* start Quoted text *

Forward looking statements involve significant risks, uncertainties and assumptions. The Corporation cautions readers that a number of factors could cause actual results, performance or achievements to differ materially from the results discussed or implied in the forward-looking statements. These factors should be considered carefully and undue reliance should not be placed on the forward-looking statements. For additional information with respect to certain of these risks or factors, reference should be made to the information detailed under the heading “Business Risk Management” on page 37 of management's discussion and analysis for the year ended December 31, 2016, which is filed as Exhibit 99.3 to this Form 40-F and incorporated by reference herein (the “Annual MD&A”), and to continuous disclosure materials filed from time to time by the Corporation with Canadian securities regulatory authorities and the U.S. Securities and Exchange Commission (the “SEC”). Key risk factors for 2017 include, but are not limited to:






uncertainty regarding the outcome of regulatory proceedings at the Corporations utilities;
uncertainty of the impact that the continuation of a low interest rate environment may have on the allowed rate of return on common shareholders equity at the Corporations regulated utilities;
the impact of fluctuations in foreign exchange rates;
risks associated with the impact of less favorable economic conditions on the Corporations results of operations;
risk that the expected benefits of the acquisition of ITC may fail to materialize, or may not occur within the time periods anticipated;
risks associated with the Corporations ability to comply with Section 404(a) of the Sarbanes-Oxley Act of 2002 and the related rules of the SEC and the Public Company Accounting Oversight Board;
risks associated with the completion of the Corporations 2017 capital expenditures plan, including completion of major capital projects in the timelines anticipated and at the expected amounts; and
uncertainty in the timing and access to capital markets to arrange sufficient and cost-effective financing to finance, among other things, capital expenditures and the repayment of maturing debt.

* end Quoted text *

#### What the task asks
Please carry on the forward-looking statements passage past its final line. The records have nothing to do with this.

* start Dataset records *

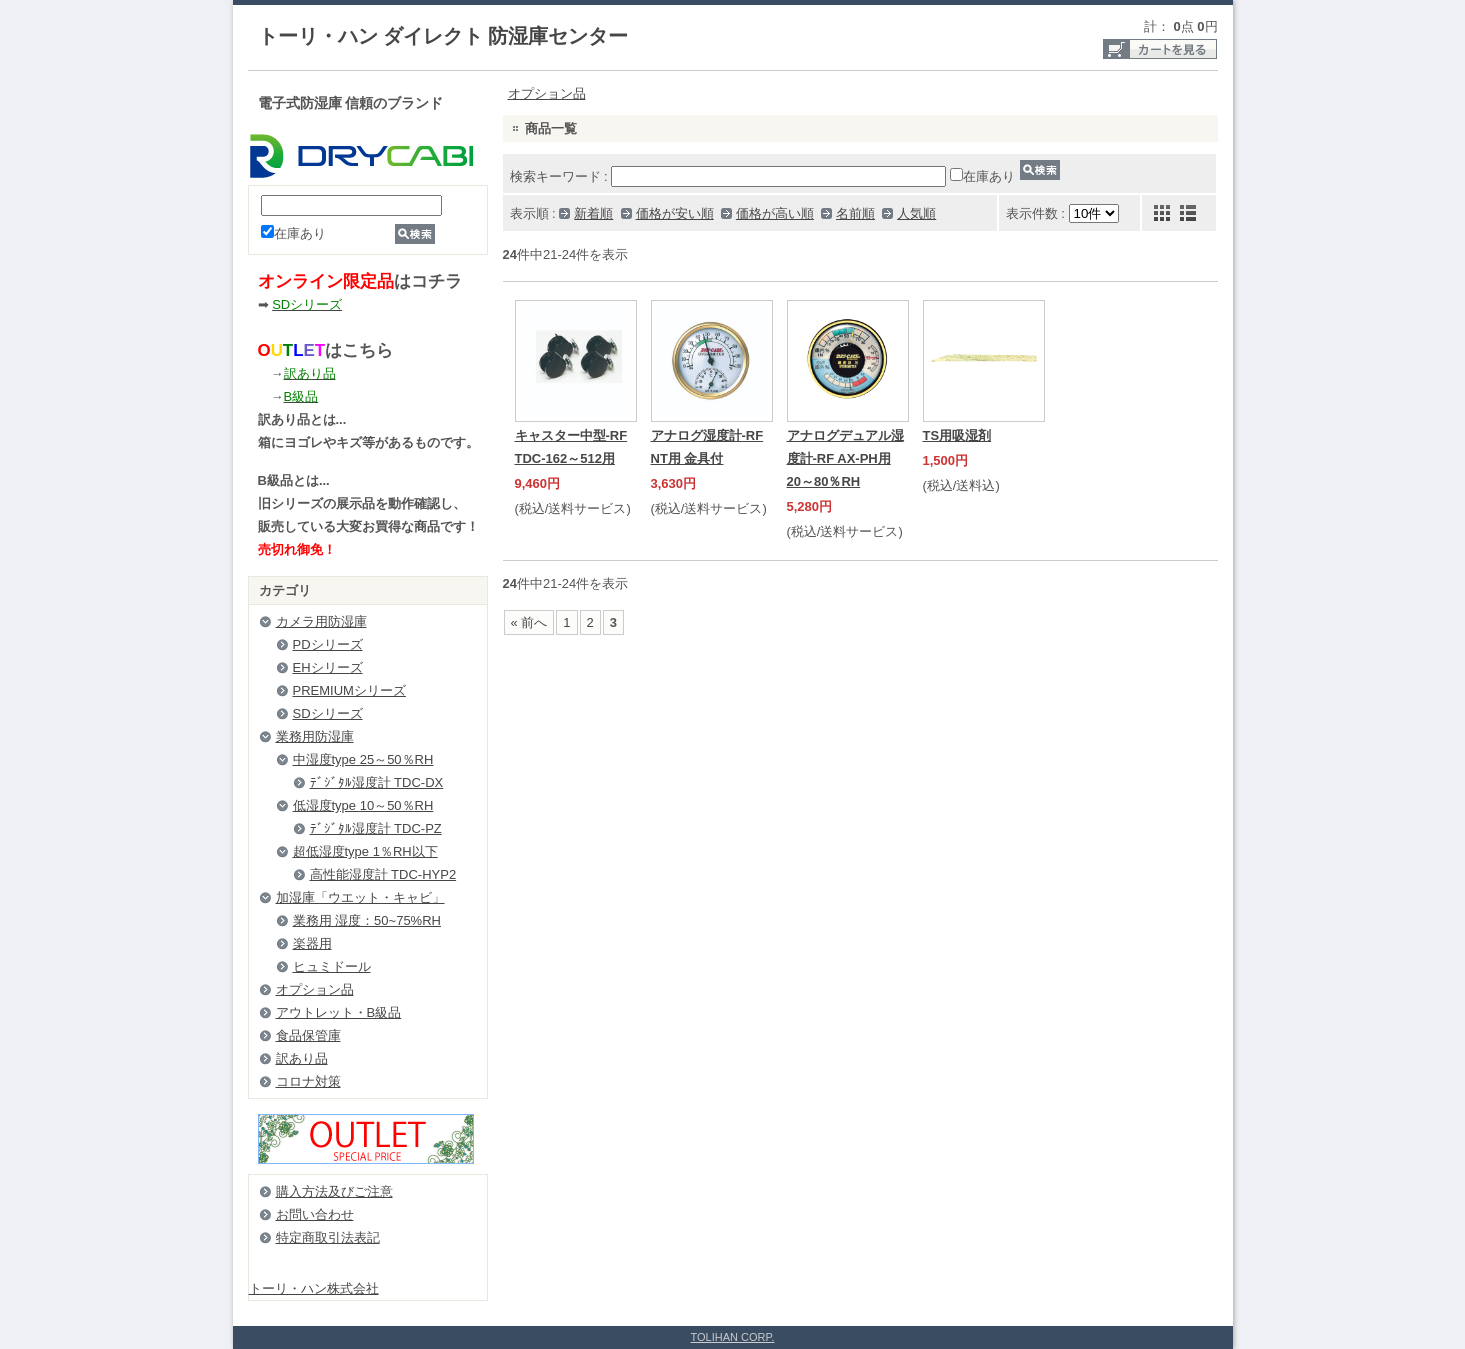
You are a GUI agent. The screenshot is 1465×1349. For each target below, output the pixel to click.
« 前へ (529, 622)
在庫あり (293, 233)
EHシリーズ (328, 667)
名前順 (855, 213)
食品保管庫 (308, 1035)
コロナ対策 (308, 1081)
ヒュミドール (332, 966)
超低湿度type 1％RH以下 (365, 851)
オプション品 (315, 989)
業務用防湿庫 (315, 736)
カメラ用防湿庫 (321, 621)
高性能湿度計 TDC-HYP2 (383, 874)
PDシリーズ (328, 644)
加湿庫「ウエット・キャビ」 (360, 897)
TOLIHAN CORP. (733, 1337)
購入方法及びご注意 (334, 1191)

* end Dataset records *
* start Dataset records *

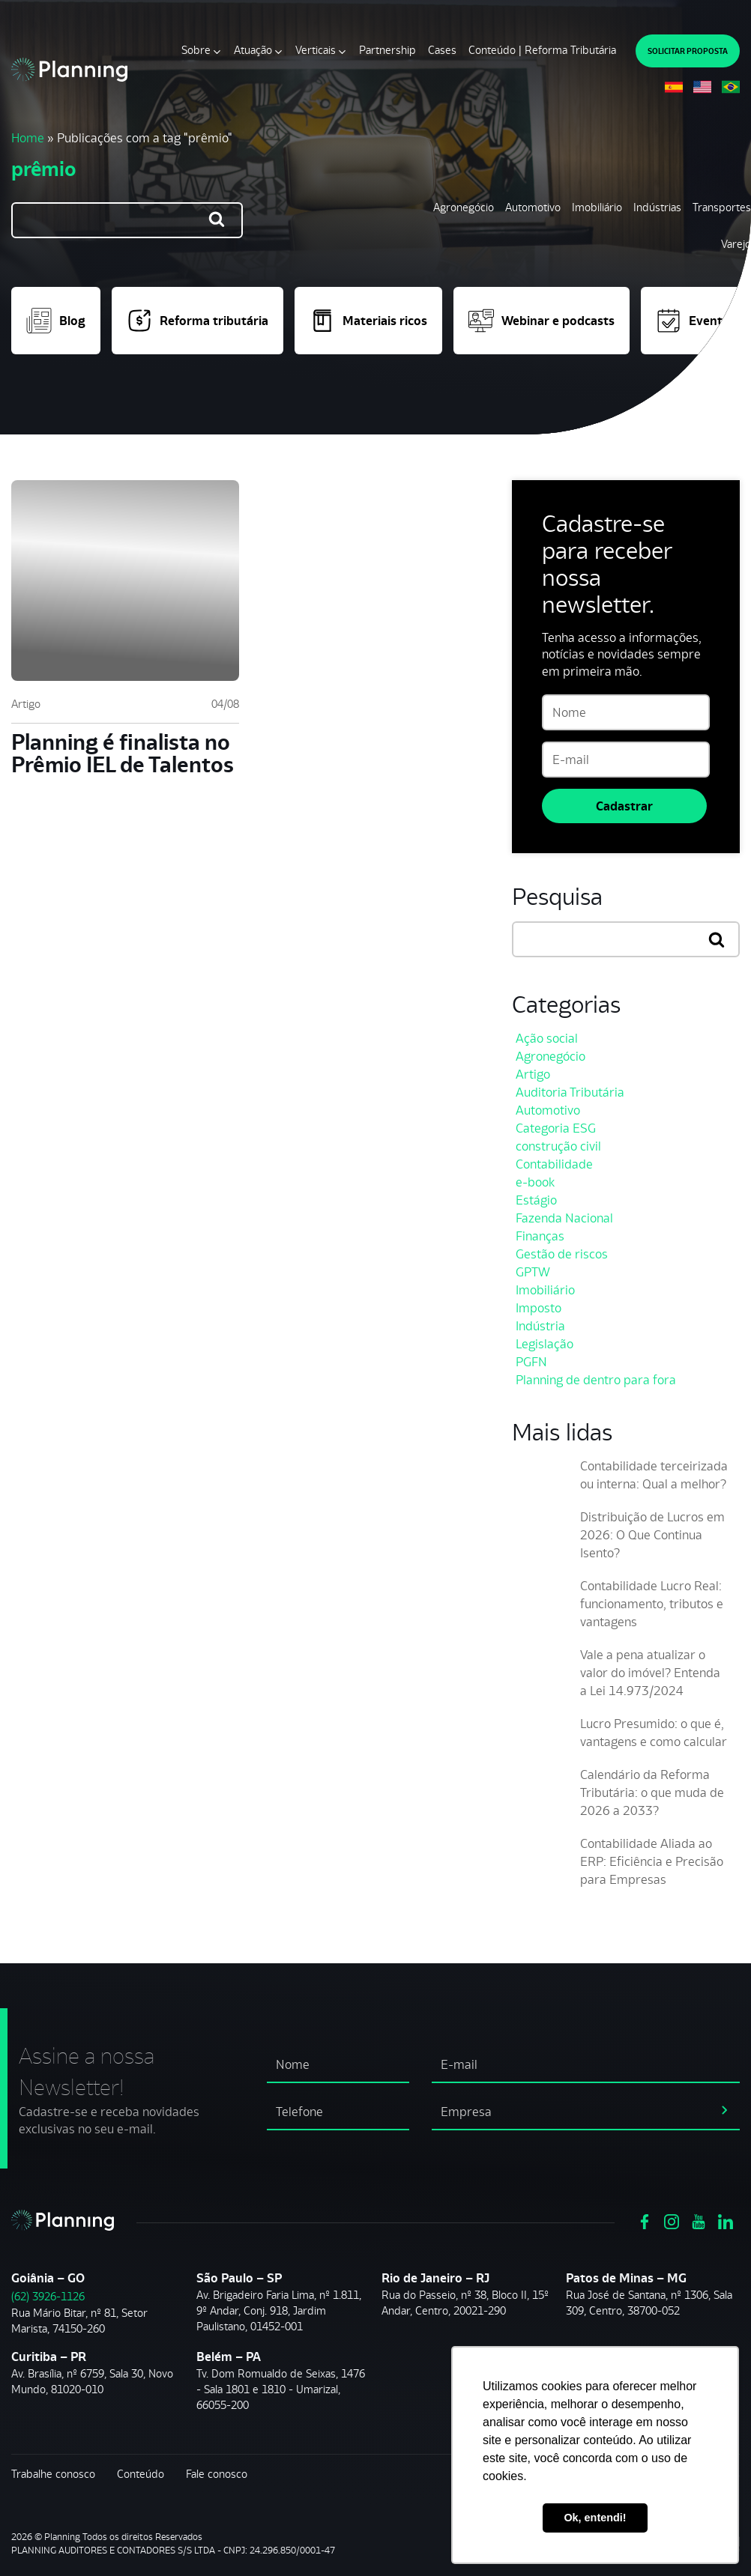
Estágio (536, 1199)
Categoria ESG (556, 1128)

* end Dataset records *

#### Exercise output
All forward-looking information in this Form 40-F is qualified in its entirety by the above cautionary statements and, except as required by law, the Corporation undertakes no obligation to revise or update any forward-looking information as a result of new information, future events or otherwise.

CURRENCY
The Corporation presents its consolidated financial statements in Canadian dollars unless otherwise specified. All dollar amounts in this Form 40-F are stated in Canadian dollars (“$” or “C$”), except where otherwise indicated. On February 14, 2017, the noon exchange rate (as reported by the Bank of Canada) of United States dollars (“US$”) into Canadian dollars was US$1.00 equals C$1.3093.
CERTIFICATIONS
See Exhibits 99.4, 99.5, 99.6 and 99.7 to this Annual Report on Form 40-F.
DISCLOSURE CONTROLS AND PROCEDURES
The management of the Corporation, with the participation of the Corporations Chief Executive Officer and Chief Financial Officer, evaluated the effectiveness of the Corporations disclosure controls and procedures as of December 31, 2016 pursuant to Rule 13a-15 under the Exchange Act. In designing and evaluating the disclosure controls and procedures, management recognizes that any controls and procedures, no matter how well designed and operated, can provide only reasonable assurance of achieving the desired control objectives. In addition, the design of disclosure controls and procedures must reflect the fact that there are resource constraints and that management is required to apply its judgment in evaluating the benefits of possible controls and procedures relative to their costs.
Based on such evaluation, the Corporations Chief Executive Officer and Chief Financial Officer concluded that, as of December 31, 2016, the Corporations disclosure controls and procedures were designed at a reasonable assurance level and were effective to provide reasonable assurance that information the Corporation is required to disclose in reports that the Corporation files or submits under the Exchange Act is recorded, processed, summarized and reported within the time periods specified in SEC rules and forms, and that such information is accumulated and communicated to the Corporations management, including the Corporations Chief Executive Officer and Chief Financial Officer, as appropriate, to allow timely decisions regarding required disclosure.
MANAGEMENT'S ANNUAL REPORT ON INTERNAL CONTROL OVER FINANCIAL REPORTING
This annual report does not include a report of managements assessment regarding internal control over financial reporting pursuant to section 404 of the Sarbanes Oxley Act of 2002 (or Rule 13a-15(c) under the Exchange Act) or an attestation report of the Corporations registered public accounting firm due to a transition period established by rules of the SEC for newly public companies.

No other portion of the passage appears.